Filter the records for lines holding the string "emprendedores".

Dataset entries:

☆ ☆ ☆ ☆ ☆ ☆ ☆

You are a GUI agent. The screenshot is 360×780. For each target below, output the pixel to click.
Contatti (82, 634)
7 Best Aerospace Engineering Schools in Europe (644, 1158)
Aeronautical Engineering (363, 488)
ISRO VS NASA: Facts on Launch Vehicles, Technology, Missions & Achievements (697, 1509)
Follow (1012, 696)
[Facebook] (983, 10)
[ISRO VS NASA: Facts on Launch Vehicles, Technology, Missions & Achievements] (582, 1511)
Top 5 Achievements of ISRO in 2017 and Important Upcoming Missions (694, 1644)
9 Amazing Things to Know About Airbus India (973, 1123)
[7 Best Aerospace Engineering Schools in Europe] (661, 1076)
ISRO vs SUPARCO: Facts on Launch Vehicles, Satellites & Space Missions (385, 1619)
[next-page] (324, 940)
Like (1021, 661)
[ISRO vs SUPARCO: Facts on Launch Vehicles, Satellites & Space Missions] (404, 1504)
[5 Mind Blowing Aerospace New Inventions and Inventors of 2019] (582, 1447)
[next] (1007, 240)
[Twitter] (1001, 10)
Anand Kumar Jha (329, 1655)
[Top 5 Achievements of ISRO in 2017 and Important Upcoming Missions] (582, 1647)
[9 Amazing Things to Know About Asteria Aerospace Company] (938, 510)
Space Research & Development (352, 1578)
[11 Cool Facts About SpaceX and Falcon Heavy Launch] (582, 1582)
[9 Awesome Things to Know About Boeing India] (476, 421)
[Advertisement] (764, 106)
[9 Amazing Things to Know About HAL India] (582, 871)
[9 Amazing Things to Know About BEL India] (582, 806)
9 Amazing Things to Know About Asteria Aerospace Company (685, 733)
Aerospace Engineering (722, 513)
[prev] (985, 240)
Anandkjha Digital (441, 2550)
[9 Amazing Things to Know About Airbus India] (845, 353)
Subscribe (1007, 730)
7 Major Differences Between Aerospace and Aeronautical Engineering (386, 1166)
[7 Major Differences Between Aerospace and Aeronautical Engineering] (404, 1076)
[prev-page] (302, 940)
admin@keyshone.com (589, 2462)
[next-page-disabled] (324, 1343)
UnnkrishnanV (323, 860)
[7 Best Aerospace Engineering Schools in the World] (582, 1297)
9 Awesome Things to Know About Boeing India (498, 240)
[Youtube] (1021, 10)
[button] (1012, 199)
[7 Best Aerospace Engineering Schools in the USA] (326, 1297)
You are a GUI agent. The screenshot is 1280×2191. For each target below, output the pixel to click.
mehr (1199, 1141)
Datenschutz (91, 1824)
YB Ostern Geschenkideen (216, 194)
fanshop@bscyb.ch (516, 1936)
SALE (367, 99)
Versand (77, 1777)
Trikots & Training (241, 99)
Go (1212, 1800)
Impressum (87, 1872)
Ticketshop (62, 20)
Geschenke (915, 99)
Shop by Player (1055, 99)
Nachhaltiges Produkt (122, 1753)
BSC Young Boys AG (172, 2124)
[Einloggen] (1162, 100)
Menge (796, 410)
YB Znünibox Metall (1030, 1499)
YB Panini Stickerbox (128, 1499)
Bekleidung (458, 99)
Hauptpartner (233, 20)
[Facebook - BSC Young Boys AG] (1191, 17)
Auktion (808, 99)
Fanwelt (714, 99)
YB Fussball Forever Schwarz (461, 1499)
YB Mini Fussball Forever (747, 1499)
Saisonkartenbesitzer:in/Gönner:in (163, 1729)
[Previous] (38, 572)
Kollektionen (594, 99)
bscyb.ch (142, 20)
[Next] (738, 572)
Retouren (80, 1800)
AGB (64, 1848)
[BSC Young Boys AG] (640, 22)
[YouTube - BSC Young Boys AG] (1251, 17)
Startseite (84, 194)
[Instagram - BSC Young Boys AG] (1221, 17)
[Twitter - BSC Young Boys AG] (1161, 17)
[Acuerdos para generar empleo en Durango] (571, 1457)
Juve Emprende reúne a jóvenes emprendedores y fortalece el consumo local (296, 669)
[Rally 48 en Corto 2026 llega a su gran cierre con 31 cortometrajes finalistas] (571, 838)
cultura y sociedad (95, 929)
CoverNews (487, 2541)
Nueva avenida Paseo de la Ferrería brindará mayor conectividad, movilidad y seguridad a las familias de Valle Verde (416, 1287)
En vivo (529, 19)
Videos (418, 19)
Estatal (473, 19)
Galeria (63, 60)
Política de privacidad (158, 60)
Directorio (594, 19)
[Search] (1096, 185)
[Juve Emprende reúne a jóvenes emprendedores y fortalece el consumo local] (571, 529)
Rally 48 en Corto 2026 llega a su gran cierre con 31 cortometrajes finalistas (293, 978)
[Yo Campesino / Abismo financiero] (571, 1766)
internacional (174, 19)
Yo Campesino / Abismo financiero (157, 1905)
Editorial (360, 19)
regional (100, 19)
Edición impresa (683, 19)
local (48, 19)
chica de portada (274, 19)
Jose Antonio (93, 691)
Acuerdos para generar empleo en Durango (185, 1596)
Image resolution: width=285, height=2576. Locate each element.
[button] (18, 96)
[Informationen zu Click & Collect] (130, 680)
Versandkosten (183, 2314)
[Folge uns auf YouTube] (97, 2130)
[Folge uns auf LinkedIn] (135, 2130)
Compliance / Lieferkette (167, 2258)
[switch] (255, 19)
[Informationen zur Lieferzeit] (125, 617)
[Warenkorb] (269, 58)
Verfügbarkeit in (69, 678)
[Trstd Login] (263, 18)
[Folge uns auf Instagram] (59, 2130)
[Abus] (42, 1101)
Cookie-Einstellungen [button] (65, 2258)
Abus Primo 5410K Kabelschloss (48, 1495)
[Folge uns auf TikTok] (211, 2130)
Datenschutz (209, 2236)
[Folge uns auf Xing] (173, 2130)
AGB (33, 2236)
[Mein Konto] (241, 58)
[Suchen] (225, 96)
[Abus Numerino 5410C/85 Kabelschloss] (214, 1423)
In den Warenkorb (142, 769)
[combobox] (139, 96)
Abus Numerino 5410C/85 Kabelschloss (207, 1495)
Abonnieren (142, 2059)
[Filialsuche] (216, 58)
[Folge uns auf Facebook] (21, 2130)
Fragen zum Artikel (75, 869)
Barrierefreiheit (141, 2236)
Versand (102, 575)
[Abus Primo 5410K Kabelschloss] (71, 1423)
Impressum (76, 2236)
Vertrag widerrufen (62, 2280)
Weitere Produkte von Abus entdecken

☆ ☆ ☆ ☆ ☆ ☆ ☆

Task answer:
Juve Emprende reúne a jóvenes emprendedores y fortalece el consumo local (296, 669)
[Juve Emprende reúne a jóvenes emprendedores y fortalece el consumo local] (571, 529)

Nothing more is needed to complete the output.